Thoughtful preprocessing of the data enhanced the ability to interpret the relative importance of risks. It is noted that “as-prescribed” approach was used, which assumes that patients take all prescribed opioids at the prescribed dose and on the schedule recommended by their clinicians. Opioid events could only be applicable to those with both MME attributes and a “Day 0” event. Patients with missing data were screened out of the process. A sample size of n = 12355 was used to extract features to be used and analyzed. Pandas and Numpy were used to transform the data into a new, simpler dataset format which contain a boolean series of LTOT or not and the list of features.

According to the definitions provided, we defined long-term opioid therapy events as having opioid ‘on hand’ for a total of 162 days or above in a 180-day window. Patients who had any LTOT qualifying 180-day window within their longitudinal record after Day 0 were considered to be LTOT. LTOT events were labelled to be used as a validation set for training the machine learning model.

Feature Engineering

The following table shows the features extracted and how the extraction was carried out.
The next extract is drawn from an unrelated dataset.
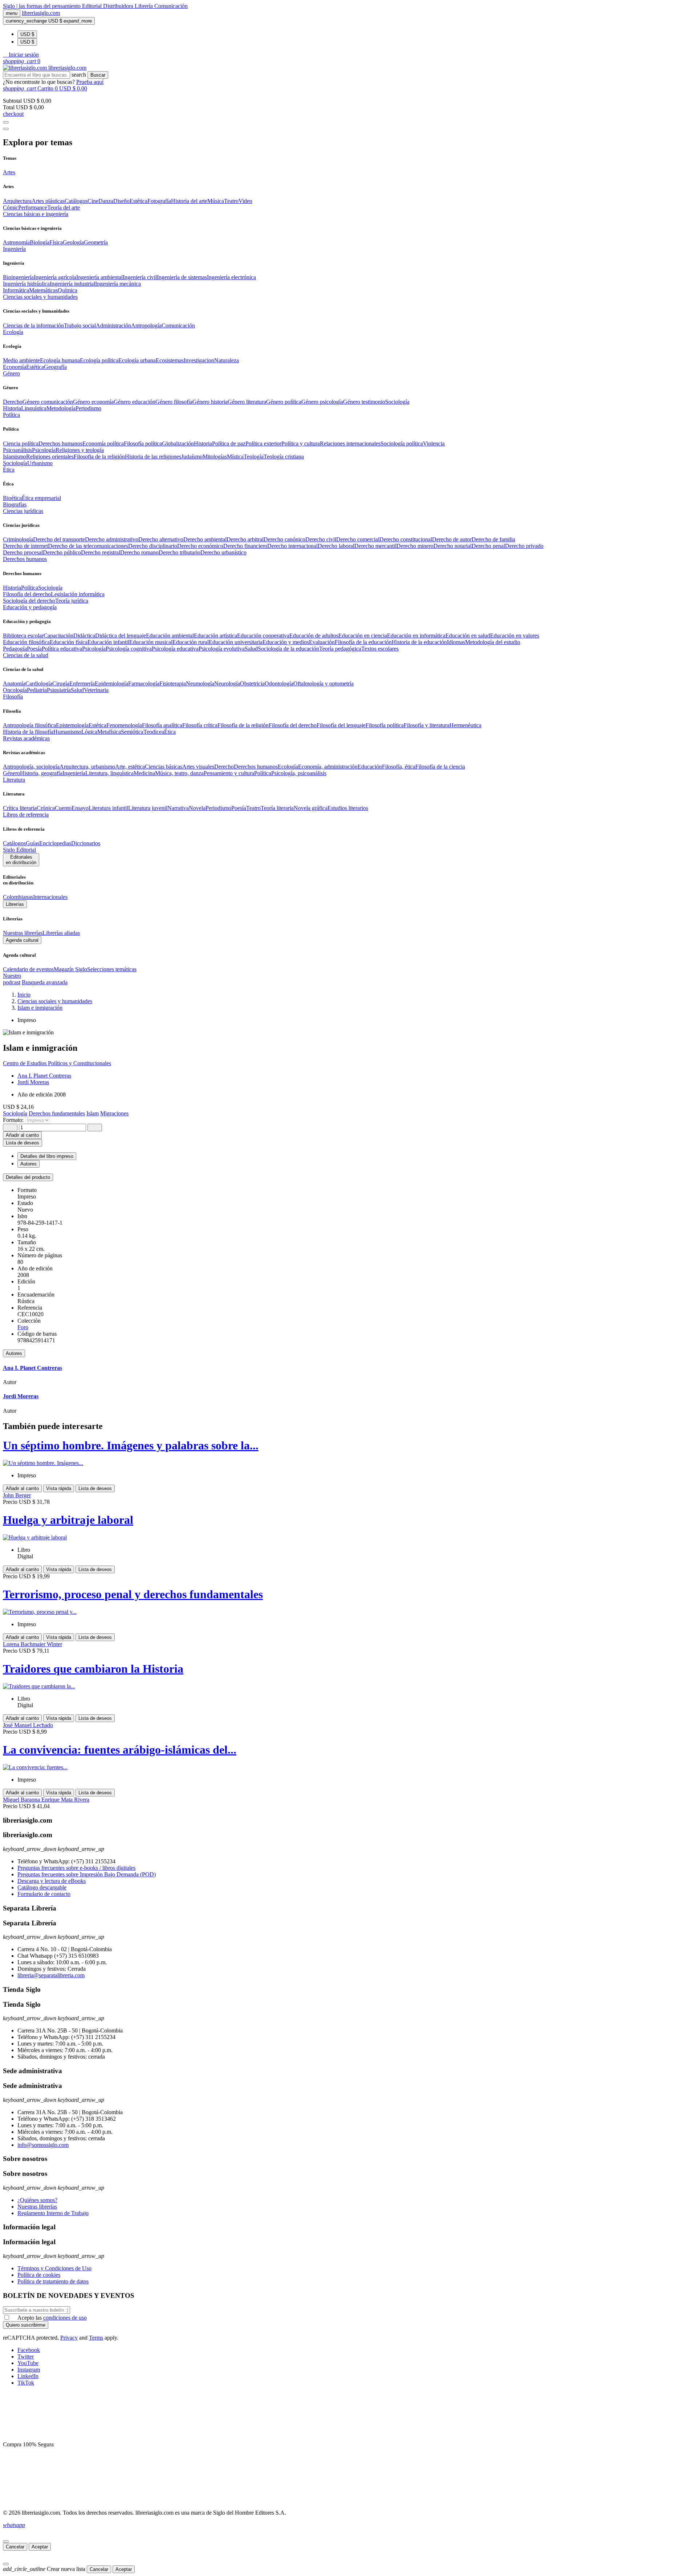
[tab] (348, 1177)
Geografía (55, 367)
Screenshot 2020-01-09 at 16 32 04

Machine Learning

Once patients were labeled as LTOT, we found that the calculated LTOT rate in our database confirmed with the given parameters that were given to us (i.e. greater than 30%) at 36.6%. It is noteworthy that we applied a filter to screen out cancer patients to better represent the general population to arrive at a 33% rate.

A XGBoost framework was used with the following parameters: The data was split into a random 60-40 train and testing set. 100 rounds of training were run with a tree method and a binary logistic regression to output a probabilistic value.

Feature Importance

The figure above depicts the importance of the 14 features assessed in descending order of importance. The six major variables that most highly correlated with being at risk for LTOT: average daily MME, total MME, number of non-opioid prescriptions, number of opioid fills, new provider (doctor shopping) and number of benzodiazepine fills. A higher F-score implies a higher discriminative power, but does not indicate any mutual information (i.e. combination of features may lead to different results). These results highly correlate with the research carried out by previous studies

Evaluate Prediction Performance

To evaluate the performance of the model, we placed our results on a confusion matrix. The sensitivity and specificity in this instance of the application seen in the confusion matrix below is 86.76% and 78.94%, respectively. For our purposes, the model was able to achieve an 82% accuracy and a based on the training data. Furthermore, we evaluated the performance of the model on a ROC-AUC curve and saw an AUC of 0.83..

Confusion Matrix

AUC

Purpose of different notebooks

Opioid Algorithm: Development of the algorithm to predict long-term opioid dependence on one patient.

Algorithm Implementation: Implementing the class so that the algorithm is scalable for qualitative determination of patient risk based on MME amount for each patient.

Feature Engineering: Compiled list of methods used to extract selected features from the dataset. Methods are made scalable for the dataset to fit any patient.

Data Analysis: We explored some data visualizations but found that it was not very useful for any particular insight.

XGBoost: The machine learning code using XGBoost to implement gradient boost machine on the chosen feature data. The model is evaluated by generating a confusion matrix, accuracy, and AUC curve.